> Records supplied
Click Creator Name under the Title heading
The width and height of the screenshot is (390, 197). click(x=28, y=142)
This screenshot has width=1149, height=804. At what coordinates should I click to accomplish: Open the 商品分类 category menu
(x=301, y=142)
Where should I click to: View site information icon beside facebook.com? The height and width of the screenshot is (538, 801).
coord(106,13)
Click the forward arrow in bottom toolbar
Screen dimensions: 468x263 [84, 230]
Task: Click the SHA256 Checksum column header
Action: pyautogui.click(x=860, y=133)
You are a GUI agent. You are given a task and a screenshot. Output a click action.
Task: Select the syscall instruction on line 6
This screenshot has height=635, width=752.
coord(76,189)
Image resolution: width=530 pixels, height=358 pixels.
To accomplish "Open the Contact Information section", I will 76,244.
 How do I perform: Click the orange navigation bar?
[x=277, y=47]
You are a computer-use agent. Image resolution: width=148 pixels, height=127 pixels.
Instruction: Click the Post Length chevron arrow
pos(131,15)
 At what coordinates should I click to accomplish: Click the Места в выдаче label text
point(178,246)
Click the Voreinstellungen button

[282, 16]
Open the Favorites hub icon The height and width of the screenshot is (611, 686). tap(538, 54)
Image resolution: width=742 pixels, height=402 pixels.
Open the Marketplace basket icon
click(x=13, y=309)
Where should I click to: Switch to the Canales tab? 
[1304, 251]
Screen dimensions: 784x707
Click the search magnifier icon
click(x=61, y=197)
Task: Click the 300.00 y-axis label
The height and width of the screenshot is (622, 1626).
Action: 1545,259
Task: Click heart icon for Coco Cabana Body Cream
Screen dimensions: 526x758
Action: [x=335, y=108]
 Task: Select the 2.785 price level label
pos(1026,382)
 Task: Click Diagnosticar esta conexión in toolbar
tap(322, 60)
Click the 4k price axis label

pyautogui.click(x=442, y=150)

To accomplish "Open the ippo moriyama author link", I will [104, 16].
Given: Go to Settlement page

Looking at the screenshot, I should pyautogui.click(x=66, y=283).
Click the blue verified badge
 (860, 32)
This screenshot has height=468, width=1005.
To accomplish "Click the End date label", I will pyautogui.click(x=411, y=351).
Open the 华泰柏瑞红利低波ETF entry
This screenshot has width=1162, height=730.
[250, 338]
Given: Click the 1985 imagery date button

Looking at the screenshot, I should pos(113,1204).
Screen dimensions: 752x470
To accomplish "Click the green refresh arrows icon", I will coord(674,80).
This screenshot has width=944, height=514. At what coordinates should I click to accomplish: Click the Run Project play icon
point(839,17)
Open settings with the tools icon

> The problem
Using the entries above, extract exactly the span from the line with "Task: Select the syscall" to the line with "Screen dimensions: 784x707", both lines included; leave out everything else.

> Exercise answer
Task: Select the syscall instruction on line 6
This screenshot has height=635, width=752.
coord(76,189)
Image resolution: width=530 pixels, height=358 pixels.
To accomplish "Open the Contact Information section", I will 76,244.
 How do I perform: Click the orange navigation bar?
[x=277, y=47]
You are a computer-use agent. Image resolution: width=148 pixels, height=127 pixels.
Instruction: Click the Post Length chevron arrow
pos(131,15)
 At what coordinates should I click to accomplish: Click the Места в выдаче label text
point(178,246)
Click the Voreinstellungen button

[282, 16]
Open the Favorites hub icon The height and width of the screenshot is (611, 686). tap(538, 54)
Image resolution: width=742 pixels, height=402 pixels.
Open the Marketplace basket icon
click(x=13, y=309)
Where should I click to: Switch to the Canales tab? 
[1304, 251]
Screen dimensions: 784x707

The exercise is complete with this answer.